Exercise brief: Start at the line below containing "Select the crash45000" and stop at the line containing "Expand company name". Repeat every line of that stretch exactly, and nothing outside it.

Entries shown:
▽

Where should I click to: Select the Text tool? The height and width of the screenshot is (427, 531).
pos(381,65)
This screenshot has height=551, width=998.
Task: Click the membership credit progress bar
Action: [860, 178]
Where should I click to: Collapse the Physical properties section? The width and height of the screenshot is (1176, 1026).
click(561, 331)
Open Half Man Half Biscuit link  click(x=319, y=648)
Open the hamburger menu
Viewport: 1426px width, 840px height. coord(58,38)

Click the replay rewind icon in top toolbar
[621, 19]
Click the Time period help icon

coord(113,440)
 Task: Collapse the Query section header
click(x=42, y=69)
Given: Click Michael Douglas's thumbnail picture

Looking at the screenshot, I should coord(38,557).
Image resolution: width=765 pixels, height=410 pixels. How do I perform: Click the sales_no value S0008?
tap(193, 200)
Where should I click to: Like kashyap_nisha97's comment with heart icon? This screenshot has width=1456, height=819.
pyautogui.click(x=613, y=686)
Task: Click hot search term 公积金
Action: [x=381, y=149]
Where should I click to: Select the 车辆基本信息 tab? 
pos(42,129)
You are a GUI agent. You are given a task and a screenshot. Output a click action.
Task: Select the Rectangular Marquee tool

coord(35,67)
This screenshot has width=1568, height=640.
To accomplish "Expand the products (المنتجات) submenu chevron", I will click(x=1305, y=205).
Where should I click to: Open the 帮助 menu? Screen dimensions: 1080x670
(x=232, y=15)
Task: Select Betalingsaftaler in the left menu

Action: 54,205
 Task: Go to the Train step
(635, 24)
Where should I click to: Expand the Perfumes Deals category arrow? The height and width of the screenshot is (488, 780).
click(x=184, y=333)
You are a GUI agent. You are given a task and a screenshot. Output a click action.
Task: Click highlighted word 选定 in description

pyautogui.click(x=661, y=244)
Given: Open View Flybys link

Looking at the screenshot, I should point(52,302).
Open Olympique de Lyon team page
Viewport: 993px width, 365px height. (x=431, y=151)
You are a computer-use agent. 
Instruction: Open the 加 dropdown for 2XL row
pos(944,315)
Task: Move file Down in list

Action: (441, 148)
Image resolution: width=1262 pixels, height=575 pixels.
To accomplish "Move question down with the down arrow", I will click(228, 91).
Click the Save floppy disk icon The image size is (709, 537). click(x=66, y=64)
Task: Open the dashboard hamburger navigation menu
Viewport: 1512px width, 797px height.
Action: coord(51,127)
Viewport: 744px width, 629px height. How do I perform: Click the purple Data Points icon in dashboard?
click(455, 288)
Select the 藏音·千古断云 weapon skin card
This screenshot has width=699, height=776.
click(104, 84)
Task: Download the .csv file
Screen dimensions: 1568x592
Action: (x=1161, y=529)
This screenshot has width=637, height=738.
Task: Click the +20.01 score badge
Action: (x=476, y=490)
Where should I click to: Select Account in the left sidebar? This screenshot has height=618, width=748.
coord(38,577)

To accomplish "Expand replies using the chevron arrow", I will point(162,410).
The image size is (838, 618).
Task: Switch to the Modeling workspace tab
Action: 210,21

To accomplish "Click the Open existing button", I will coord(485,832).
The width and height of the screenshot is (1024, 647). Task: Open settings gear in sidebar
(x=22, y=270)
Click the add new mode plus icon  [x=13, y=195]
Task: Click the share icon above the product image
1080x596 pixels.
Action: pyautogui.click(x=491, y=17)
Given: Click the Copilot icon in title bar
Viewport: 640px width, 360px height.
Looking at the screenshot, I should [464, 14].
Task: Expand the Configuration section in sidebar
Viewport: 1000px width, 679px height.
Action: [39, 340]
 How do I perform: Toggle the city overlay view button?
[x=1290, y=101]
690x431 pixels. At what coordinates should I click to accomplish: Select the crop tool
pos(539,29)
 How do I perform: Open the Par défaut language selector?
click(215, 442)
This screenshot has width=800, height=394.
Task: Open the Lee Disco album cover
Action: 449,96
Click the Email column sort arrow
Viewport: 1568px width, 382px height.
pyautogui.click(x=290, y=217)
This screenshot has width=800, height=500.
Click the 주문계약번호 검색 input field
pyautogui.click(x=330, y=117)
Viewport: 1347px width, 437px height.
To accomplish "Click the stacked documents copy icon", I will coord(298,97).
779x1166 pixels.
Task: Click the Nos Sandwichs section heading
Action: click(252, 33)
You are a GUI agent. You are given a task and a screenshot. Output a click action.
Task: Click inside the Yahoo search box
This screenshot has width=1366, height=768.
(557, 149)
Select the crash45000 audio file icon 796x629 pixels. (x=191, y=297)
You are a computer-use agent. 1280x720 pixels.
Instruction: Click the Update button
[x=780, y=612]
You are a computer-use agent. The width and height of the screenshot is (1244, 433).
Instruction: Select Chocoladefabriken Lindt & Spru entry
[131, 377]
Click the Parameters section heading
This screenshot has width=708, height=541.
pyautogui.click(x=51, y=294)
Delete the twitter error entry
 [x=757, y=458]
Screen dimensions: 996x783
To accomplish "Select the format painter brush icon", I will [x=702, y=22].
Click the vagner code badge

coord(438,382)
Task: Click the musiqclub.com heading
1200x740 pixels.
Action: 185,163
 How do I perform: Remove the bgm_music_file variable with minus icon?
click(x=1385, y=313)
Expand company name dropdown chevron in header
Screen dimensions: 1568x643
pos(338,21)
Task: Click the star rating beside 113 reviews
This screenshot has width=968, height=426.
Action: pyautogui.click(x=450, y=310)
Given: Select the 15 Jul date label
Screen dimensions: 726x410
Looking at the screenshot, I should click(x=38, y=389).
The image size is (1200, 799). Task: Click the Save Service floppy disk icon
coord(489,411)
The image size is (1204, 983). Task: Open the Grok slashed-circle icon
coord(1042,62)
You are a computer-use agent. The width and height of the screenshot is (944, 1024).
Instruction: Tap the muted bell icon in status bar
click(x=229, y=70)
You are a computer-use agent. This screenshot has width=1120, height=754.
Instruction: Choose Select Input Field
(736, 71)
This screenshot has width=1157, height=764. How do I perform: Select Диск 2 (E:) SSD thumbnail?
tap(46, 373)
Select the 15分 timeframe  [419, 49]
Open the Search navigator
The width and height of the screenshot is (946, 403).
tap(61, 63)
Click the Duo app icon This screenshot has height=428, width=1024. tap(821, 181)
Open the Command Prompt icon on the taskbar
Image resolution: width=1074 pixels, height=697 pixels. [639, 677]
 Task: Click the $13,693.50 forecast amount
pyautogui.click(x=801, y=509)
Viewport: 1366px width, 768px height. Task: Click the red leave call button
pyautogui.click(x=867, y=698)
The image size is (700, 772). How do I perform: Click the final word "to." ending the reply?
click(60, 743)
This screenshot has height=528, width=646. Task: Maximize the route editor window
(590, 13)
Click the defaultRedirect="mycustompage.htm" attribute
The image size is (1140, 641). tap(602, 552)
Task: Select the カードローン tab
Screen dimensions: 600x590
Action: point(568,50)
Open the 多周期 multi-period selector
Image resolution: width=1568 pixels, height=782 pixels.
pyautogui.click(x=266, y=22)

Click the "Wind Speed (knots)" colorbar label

△

Answer space:
Select the crash45000 audio file icon 796x629 pixels. (x=191, y=297)
You are a computer-use agent. 1280x720 pixels.
Instruction: Click the Update button
[x=780, y=612]
You are a computer-use agent. The width and height of the screenshot is (1244, 433).
Instruction: Select Chocoladefabriken Lindt & Spru entry
[131, 377]
Click the Parameters section heading
This screenshot has width=708, height=541.
pyautogui.click(x=51, y=294)
Delete the twitter error entry
 [x=757, y=458]
Screen dimensions: 996x783
To accomplish "Select the format painter brush icon", I will [x=702, y=22].
Click the vagner code badge

coord(438,382)
Task: Click the musiqclub.com heading
1200x740 pixels.
Action: 185,163
 How do I perform: Remove the bgm_music_file variable with minus icon?
click(x=1385, y=313)
Expand company name dropdown chevron in header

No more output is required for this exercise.